On the morning of the first day, Greenwood said, her group put out an email blast at 7:30 to their list to win an “early bird” prize. That was another one of the incentives from the CFGH, which had set aside a pot of $200,000 to entice non-profits to participate.
“By Thursday of the first week, we checked the leader board, and we were in first place,” said Greenwood. The group had raised $7,000 already.
A former squash player and coach at Williams College, Greenwood (shown here high-fiving with Edgewood School’s Aaron Brevard) said that although they were up against venerable and large orchestras, museums, and hospitals, it didn’t hurt that her little organization had an athletic, competitive spirit.
And the $50 amount was cleverly crafted, she said. That amount enabled her to appeal not just to the wealthiest donors, but to Squash Haven’s many volunteers and its wider circle of supporters.
In the final days before the contest’s New Year’s Eve finale, Squash Haven’s lead had narrowed to 15 donors.

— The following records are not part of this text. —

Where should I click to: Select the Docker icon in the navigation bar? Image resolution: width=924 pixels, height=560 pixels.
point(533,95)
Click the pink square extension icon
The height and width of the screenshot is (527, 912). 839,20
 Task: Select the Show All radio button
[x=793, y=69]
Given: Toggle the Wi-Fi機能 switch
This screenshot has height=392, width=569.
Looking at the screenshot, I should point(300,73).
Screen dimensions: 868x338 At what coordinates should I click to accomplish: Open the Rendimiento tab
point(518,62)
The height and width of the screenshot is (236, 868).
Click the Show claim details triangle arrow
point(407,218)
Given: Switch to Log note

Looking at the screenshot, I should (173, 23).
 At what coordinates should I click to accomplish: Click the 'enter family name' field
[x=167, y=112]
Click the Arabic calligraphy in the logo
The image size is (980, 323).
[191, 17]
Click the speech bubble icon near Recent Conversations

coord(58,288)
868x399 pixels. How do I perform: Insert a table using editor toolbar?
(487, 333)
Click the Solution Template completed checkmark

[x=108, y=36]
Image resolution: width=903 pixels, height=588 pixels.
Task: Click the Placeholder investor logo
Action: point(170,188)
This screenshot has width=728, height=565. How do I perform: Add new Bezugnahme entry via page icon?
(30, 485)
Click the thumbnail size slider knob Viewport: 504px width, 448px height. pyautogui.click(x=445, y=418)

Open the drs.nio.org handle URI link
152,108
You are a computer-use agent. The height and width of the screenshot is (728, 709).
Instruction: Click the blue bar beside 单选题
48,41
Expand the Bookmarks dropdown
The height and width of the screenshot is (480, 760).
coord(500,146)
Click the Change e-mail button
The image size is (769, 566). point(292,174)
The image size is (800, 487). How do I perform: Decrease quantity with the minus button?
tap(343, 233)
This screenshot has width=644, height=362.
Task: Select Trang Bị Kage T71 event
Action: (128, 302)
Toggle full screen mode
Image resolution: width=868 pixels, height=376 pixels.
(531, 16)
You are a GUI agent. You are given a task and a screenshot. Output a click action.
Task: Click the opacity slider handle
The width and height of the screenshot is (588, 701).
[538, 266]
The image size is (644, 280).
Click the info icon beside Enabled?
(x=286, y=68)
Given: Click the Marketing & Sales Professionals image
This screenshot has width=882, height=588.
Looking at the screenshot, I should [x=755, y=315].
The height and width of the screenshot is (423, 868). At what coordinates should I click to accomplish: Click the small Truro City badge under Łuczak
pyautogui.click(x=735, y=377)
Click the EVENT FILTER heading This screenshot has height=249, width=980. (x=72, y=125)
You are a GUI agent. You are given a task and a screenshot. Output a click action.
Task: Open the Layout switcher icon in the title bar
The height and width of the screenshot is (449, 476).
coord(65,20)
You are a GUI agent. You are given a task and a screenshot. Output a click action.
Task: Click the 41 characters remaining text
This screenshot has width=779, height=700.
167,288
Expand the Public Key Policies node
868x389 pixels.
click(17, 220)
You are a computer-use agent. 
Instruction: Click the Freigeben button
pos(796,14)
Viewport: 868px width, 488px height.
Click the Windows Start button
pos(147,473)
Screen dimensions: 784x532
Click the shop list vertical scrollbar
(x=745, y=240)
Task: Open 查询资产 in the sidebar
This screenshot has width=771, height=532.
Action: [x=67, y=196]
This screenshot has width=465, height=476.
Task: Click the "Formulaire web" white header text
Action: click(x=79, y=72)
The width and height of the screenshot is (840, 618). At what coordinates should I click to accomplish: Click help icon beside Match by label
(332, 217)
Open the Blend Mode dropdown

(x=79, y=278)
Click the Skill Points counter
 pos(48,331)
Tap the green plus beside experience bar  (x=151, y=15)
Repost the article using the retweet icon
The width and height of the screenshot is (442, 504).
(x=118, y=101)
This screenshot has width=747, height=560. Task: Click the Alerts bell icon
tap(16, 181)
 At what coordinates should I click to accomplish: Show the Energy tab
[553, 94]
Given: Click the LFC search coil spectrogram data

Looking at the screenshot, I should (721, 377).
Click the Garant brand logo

Staffers made a big push reaching out to all their sister organizations, 10 other members of the National Urban Squash and Education Association (NUSEA). It helped that squash is a small sport where still everybody knows everybody.When the competition closed, they were 60 donors ahead.
Greenwood had figured that larger, more established organizations would have more sophisticated sites and approaches and would therefore beat out Squash Haven.
Not so. Squash Haven raised $30,000 and now gets the $20,000 matching prize money. With that money, Greenwood said, she hopes to hire another staff member to bring in another class of 12 or so New Haven school kids to augment the 50 they have in the much sought-after program.
Which would be fine for kids like Osuman, Carmelo Reyes, and Seth Ortiz, the latter playing at one of Yale’s courts in the photo above.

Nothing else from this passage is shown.